Macquarie Bank has launched Q, a new artificial intelligence (AI) agent that provides instant, personalised assistance to customers via its mobile app and online banking platform.

Powered by what the bank calls “Macquarie Intelligence”, the system uses advanced natural language processing to handle everyday banking queries. The launch is part of efforts by the Australian banking sector to move away from traditional rule-based chatbots to more sophisticated AI agents.

According to the bank, Q is available 24/7 to answer common questions on daily payment limits and transaction processing times. However, it is designed with a specific focus on user experience during escalation. If a query falls outside Q’s current capabilities, it connects the user to a human agent.

But unlike traditional live chats that require a customer to stare at a waiting screen, the hand-off shifts to an asynchronous messaging model similar to messaging apps, allowing consumers to step away and return when a response from the human agent is ready.

Ashwin Sinha, chief digital, data and AI officer at Macquarie, said the AI agent was designed by looking at technology leaders outside the financial services sector.

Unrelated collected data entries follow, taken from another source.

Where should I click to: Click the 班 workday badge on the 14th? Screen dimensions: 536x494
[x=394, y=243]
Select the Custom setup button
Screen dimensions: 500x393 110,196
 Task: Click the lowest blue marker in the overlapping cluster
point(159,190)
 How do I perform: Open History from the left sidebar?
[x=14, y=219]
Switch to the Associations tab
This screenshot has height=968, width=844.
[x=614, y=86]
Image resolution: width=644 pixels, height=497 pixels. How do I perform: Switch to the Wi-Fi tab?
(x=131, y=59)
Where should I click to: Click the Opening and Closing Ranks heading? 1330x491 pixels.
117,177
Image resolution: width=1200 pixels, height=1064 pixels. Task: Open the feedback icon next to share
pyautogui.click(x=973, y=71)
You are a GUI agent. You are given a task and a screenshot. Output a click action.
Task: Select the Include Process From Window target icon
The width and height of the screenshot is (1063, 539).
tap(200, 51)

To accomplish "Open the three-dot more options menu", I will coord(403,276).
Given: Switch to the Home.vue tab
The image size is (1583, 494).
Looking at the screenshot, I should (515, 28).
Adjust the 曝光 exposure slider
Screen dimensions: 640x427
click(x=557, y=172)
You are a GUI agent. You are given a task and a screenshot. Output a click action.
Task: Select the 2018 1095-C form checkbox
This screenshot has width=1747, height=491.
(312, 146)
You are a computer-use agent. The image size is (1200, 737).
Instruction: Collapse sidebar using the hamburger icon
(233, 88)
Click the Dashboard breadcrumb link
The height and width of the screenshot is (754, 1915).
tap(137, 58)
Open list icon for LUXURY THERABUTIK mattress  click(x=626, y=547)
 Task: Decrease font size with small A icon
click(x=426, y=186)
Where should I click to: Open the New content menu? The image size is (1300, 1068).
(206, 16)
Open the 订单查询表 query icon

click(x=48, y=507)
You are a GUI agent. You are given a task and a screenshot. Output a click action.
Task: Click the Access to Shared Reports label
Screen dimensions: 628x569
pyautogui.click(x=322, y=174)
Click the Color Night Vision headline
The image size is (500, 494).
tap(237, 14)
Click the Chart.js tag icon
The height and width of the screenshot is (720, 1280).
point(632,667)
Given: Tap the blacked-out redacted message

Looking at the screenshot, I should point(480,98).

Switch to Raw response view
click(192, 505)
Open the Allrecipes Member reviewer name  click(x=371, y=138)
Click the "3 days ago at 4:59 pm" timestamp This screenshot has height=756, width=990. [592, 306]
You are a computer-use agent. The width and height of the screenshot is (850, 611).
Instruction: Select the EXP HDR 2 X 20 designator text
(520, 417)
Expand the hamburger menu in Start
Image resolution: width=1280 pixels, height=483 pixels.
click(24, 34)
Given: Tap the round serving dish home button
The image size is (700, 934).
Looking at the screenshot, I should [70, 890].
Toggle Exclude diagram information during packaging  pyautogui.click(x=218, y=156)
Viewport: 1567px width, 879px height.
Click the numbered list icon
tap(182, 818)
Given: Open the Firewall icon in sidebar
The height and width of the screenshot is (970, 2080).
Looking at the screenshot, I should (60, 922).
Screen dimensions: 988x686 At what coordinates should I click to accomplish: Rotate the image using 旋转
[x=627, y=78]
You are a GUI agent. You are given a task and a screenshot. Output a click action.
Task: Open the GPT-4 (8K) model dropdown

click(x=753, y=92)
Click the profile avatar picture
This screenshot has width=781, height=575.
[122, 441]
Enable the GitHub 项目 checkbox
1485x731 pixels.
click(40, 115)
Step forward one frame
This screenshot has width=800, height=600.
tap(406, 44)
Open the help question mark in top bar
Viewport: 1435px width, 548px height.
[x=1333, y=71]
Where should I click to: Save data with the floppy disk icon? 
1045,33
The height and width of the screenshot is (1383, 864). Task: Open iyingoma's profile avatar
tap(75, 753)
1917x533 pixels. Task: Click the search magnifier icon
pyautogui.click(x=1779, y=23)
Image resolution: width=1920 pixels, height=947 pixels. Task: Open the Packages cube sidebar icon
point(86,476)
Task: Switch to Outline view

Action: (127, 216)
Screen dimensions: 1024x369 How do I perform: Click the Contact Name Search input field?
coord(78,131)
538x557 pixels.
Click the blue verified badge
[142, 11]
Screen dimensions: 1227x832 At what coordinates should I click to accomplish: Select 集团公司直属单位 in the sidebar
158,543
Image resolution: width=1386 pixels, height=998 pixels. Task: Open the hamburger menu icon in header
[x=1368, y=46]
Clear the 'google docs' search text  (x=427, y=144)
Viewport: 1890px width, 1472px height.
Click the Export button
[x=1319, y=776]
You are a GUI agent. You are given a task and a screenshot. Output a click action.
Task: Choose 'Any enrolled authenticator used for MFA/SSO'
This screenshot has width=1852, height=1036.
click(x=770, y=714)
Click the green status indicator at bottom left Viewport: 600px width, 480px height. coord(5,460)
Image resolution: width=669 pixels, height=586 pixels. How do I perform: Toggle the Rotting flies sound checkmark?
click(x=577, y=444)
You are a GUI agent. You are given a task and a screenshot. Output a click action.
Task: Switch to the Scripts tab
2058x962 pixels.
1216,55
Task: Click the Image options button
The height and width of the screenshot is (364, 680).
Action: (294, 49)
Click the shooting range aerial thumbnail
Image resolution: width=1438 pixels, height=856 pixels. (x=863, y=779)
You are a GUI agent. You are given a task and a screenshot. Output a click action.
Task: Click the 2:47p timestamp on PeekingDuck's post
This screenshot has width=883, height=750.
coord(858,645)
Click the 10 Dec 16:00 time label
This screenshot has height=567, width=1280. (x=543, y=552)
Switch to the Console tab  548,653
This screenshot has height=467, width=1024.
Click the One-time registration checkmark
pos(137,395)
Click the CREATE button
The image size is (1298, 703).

“We all now expect instant, seamless and personalised support in every aspect of our lives, and that’s what we’re offering with Q,” Sinha said. “In designing our digital banking experiences, we look beyond financial services to understand customer trends.”

Macquarie has outlined a roadmap to expand Q’s capabilities, from reactive support to providing personalised spending insights by category or merchant. Future updates will allow customers to query specific spending categories, such as “How much have I spent on groceries this year?”, or request predictive analytics for savings goals, such as calculating how long it will take to save for a holiday.

“Q is designed to evolve quickly as more people use it, and we’ll keep expanding its capabilities with new features based on real customer feedback,” Sinha said. “It’s about giving our customers more control, confidence and convenience in how they manage their money.”

The bank stressed that security remains central to the deployment, utilising two-factor authentication and encryption to protect conversation data.

Macquarie’s deployment of Q comes as Australia’s Big Four banks aggressively pursue their AI strategies. For example, the Commonwealth Bank of Australia has been using generative AI to combat scams and improve customer engagement, as well as machine learning to help customers predict future bills and manage spending, among other AI use cases.

Meanwhile, National Australia Bank has rolled out AI tools to assess home loans, transform software development, and detect fraud. Westpac has historically utilised its Wendy chatbot and has partnered with Accenture to deploy AI agents across areas such as product and customer service.

Other Australian organisations that have adopted AI include retail giant Woolworths Group, which will enhance its digital shopping assistant using Google Cloud’s agentic AI platform; graphic design firm Canva, which is training its staff on a low-code AI platform and agentic AI tools; and insurance firm Suncorp, which has deployed AI-enabled chatbots to serve customers through some two million conversations a year. 

According to research by Cisco and the Governance Institute of Australia, Australian organisations are lagging behind their regional peers in adopting AI, putting A$142bn worth of economic opportunity at risk.

Key AI adoption challenges faced by Australian firms include a lack of governance readiness, the use of shadow AI tools by employees, a lack of formal training, and uncertainty about how to measure returns from AI investments.